In 1992-93, a number of projects were born in Paris, Lyon, Marseille, Nîmes, and Montpellier as well as in AIDeS committees. These projects were initially supported by associations such as the ANRS in Paris, a piloting committee in Lyon, and AIDes in Marseille. These projects progressively became autonomous and labeled themselves "Community Health Projects". There are seven projects today in France based on this same model but with slight variations.
Our work method is inspired by the communitarian approach developed by AIDeS in it’s fight against AIDS. We understood that in order to develop preventative actions against STDs, HIV and hepatitis, it was important to work on the identity issue. This work is being done in the lesbian and gay community and has been successful in the reduction of infections in this community. The research and writings of Michael Pollock have also been an important resource. The parallel with the gay community is that the 60’s regulations also considered homosexuality as a "social plague" that should be fought. This also illustrates how the perception of a social phenomenon is closely related to the social and historical context in which it exists.

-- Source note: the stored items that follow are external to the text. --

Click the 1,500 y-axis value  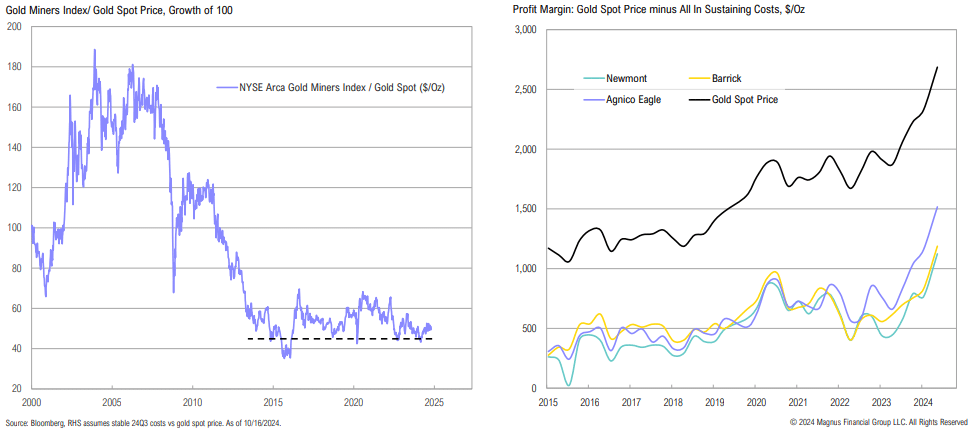point(524,209)
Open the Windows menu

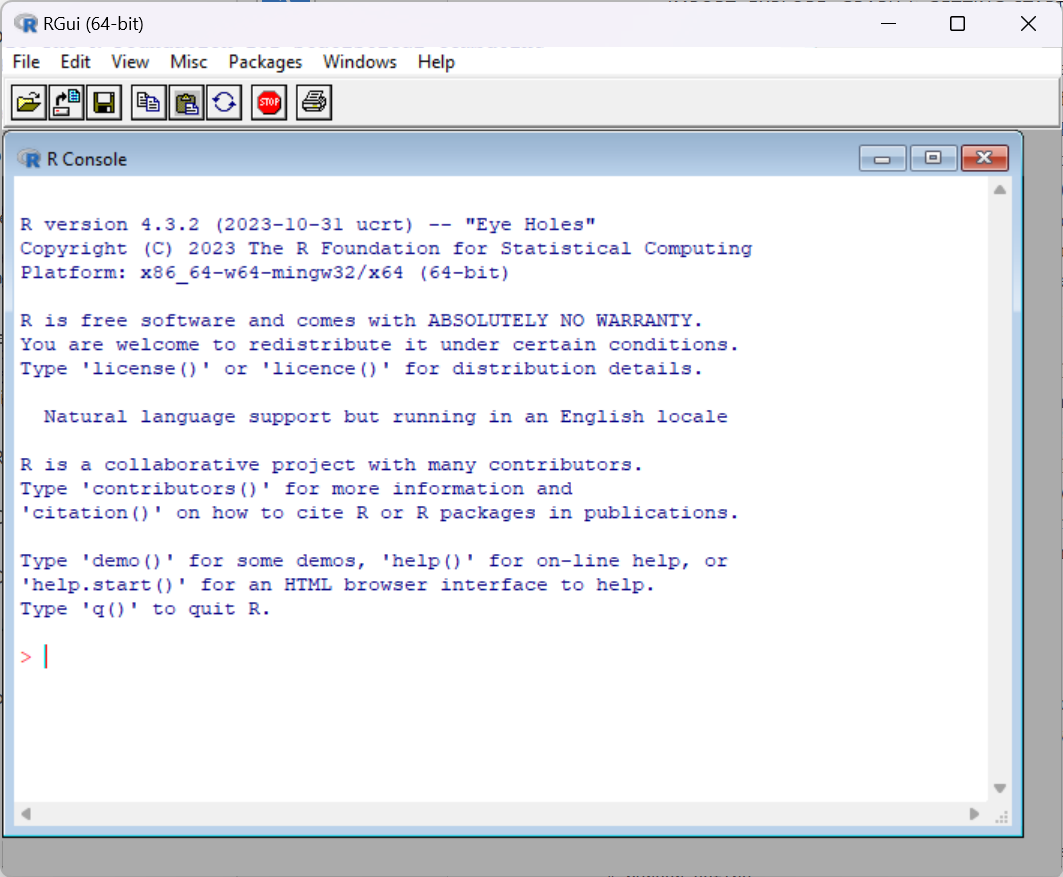[x=359, y=62]
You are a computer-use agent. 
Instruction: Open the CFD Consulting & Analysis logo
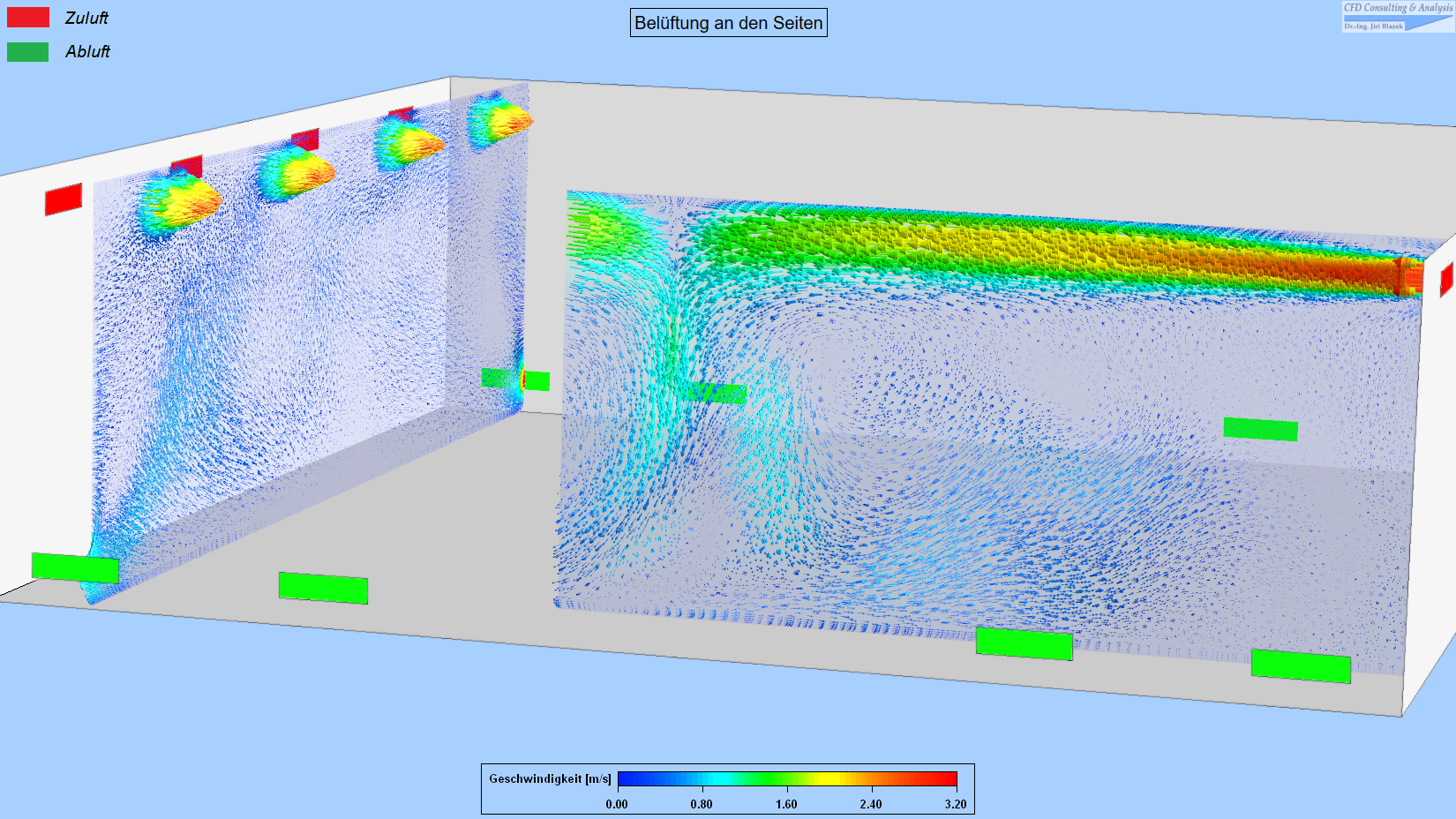pos(1398,16)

The organisation of the gay community has been facilitated by it’s technical, intellectual and financial resources. The prostitution community does not possess these same resources, and few people are able to mobilise the necessary technical skills in a timely manner for the creation and organisation of projects. That is why we have chosen a strategy of alliance : health professionals in collaboration with prostitutes.
We have also been inspired by certain undertakings in Latin America and the writings of Paolo Freire and the Chicago School.
Through their alliance with the prostitution "community" (the notion is reductive because people of all different social groups and backgrounds give life to prostitution), health professionals associate with those primarily concerned in order to determine the exact needs, objectives and actions. This coalition has led us to a definition of the most important criteria ensuring both the ethics and the efficiency of our actions.
(Largely developed in the activity reports of 97 and 98).
One of the focal points of our approach consists of focusing on the person’s needs and desires. This transformation was brought about by the associations fighting AIDS. From an institutional approach - defined by the framework and missions of the 60’s regulations - we’ve opted for more flexible proximity approaches. We’ve chosen to respect the individual, independent of her/his activities, background and/or life situation, without wanting to change her/him on any of these levels. We simply try to offer tools for health prevention and sanitary maintenance. We also try to provide tools to support social, administrative, human and civil rights issues. Initially, our work is sanitary-based, but a person’s health can’t be known without considering her/his daily social context.
Another tool and focal point of our project is proximity and mobility : we quickly organised ’mobile night accompaniment and reception units’ i.e. camping trailers during the night.
We’ve opened the reception units and accompaniment locations as close as possible to the prostitution areas. One of the strong points of our intervention method is parity : we’ve built our project on a fifty-fifty basis with persons coming from the professional health world and from the prostitution community.
Our associations do not offer common social services but function rather as a catalyst for the start of a health and prevention process for oneself and the others. The associations also function as interface and mediator with social services or associations offering services and care. The prostitution communities thus develops a large network of institutional and associative support partners.
Often when people using an association have gained confidence and/or have started a process that has been successful, they can themselves share with their ’colleagues’ the services they know. This is made possible because we develop a form of reception and accompaniment that is human and collective (not excluding individual follow up or confidentiality), where solidarity is one of the values most stressed. It’s also a way of reinforcing their own skills, and self-reliance.